2006’da başladım gazetecilik hayatına. Gebze, Kocaeli, İstanbul Ankara gibi şehirlere sürekli girip çıktım, birçok siyasi, iş adamı, bürokratla karşılaştım ama ben her zaman halkın yanında, halkla beraber oldum, yazılarımı millet adına, milletin sorunlarına ayırdım. Doğru gördüğüm, dürüst gördüğüm insanları da değerlendirdim taba ki. Gerek yerel gerekse ulusal basında da çok gazeteci arkadaşlarım var. 

Evet yerelde başladık yerelde devam ediyoruz, edeceğiz de. Ama hiçbir zaman basın ahlak ilkelerinden taviz vermeyeceğiz. Hiç kimsenin satılık kalemi olmadık, olmayacağız. Birden zıplayıp yukarılara çıkmayacağız. Bu imkânsız olduğu için değil sorumlu, ilkeli ve ahlaklı gazeteciğimizden ödün vermediğimiz için. Gebze’den kimlerin zıplayıp yukarılara atlamaya çalıştığını ve akıbetlerini de biliyoruz. Yanlış işler elbette maşeri vicdanlarda hak ettiği akıbeti görür.
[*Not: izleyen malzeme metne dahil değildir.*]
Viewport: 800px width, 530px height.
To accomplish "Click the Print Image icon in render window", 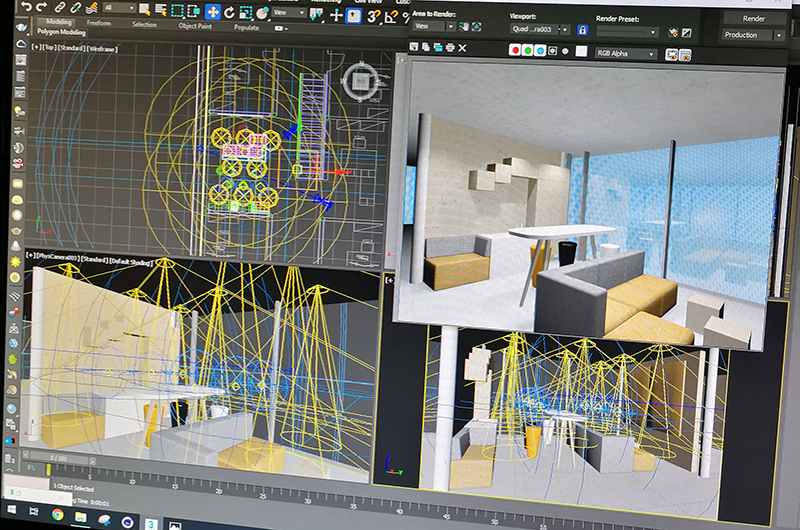I will point(451,50).
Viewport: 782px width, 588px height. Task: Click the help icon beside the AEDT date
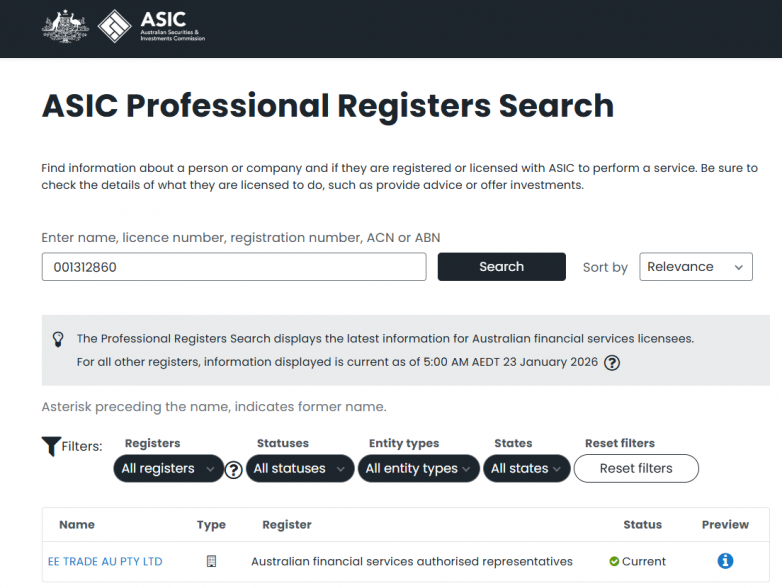(612, 363)
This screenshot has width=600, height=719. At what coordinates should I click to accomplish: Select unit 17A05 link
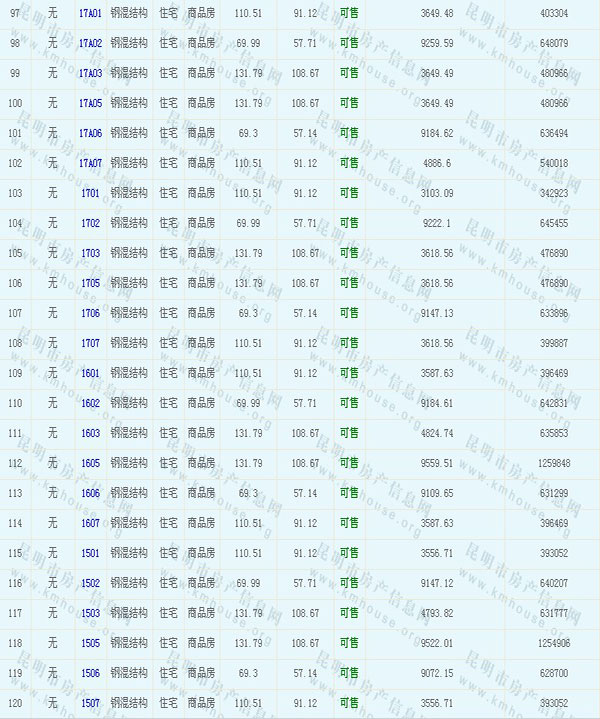[x=90, y=104]

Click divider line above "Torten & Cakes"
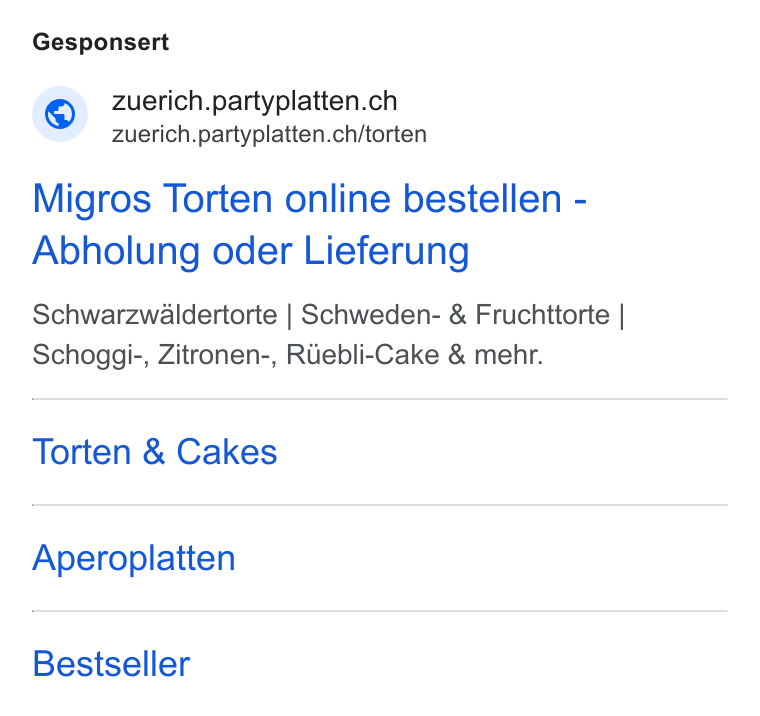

Gebze de ve yerelde kalıp işini dürüstçe yapan arkadaşlarımda var ulusal basına temsilcilik eden. Mesela Ümit Ülker bey kardeşim TRT Haberin temsilcisi aynı zamanda. Gazeteciler cemiyeti Gebze şube başkanımız Ahmet Oğuz bey de bir ara TRT’nin temsilciliğini yaptı yanlış hatırlamıyorsam. Muammer Karakaya da hakeza Darıca da zor şartlar altında gazetecilik hayatını sürdürmeye çalışıyor. Ve dahası.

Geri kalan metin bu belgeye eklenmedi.